As digitalization will continue to reshape global trade and logistics, closing the gaps in digital literacy, cybersecurity and regulatory frameworks is critical to fostering a more inclusive and sustainable digital economy. Future research should further explore the long-term impact of ICT on global supply chains, particularly in the context of economic resilience and environmental impact.

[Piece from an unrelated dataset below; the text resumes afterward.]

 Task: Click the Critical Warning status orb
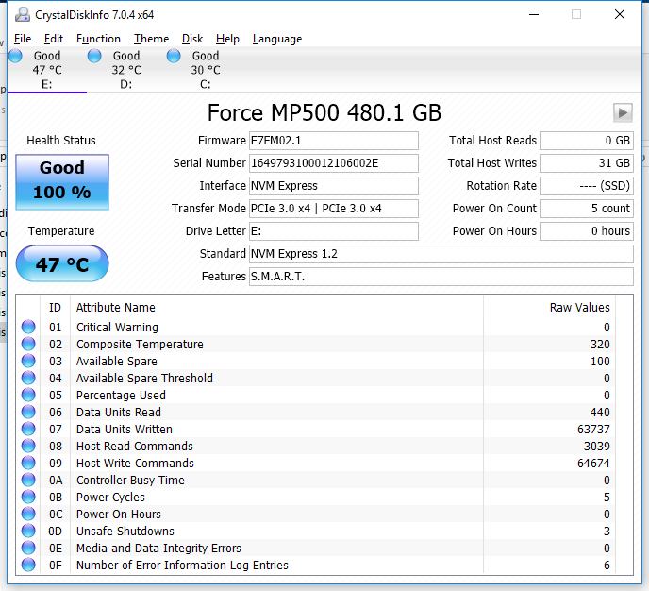[28, 328]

The Internet of Things (IoT) is revolutionizing supply chain management by enabling real-time tracking of goods, vehicles and environmental conditions. IoT sensors, RFID tags and GPS devices provide continuous streams of data that improve inventory tracking, warehouse efficiency and delivery optimization. By integrating IoT into logistics, companies can reduce inventory errors, improve route planning and increase supply chain visibility. Thanks to real-time data collection, companies can anticipate disruptions, minimize delays and optimize resource allocation, resulting in cost savings and greater resilience. The findings of this study are consistent with these benefits and show that the use of ICT, including the Internet of Things, significantly improves logistics performance, efficiency and economic integration in EU supply chains. In addition, new technologies such as AI-driven automation, blockchain-assisted traceability and smart logistics solutions as well as advanced IoT applications in supply chains—especially in terms of quality of service, load balancing and software-defined networks—need to be further explored to assess their potential for sustainable supply chain transformation. These modern ICT developments are in line with the evolving perspectives of digitalization-driven logistics performance and supply chain transformation and offer significant potential to improve effectiveness, efficiency, climate resilience and economic integration within European supply chains.
By driving the digitalization of supply chains, the EU can strengthen its economic competitiveness while contributing to a more sustainable and connected global trade ecosystem.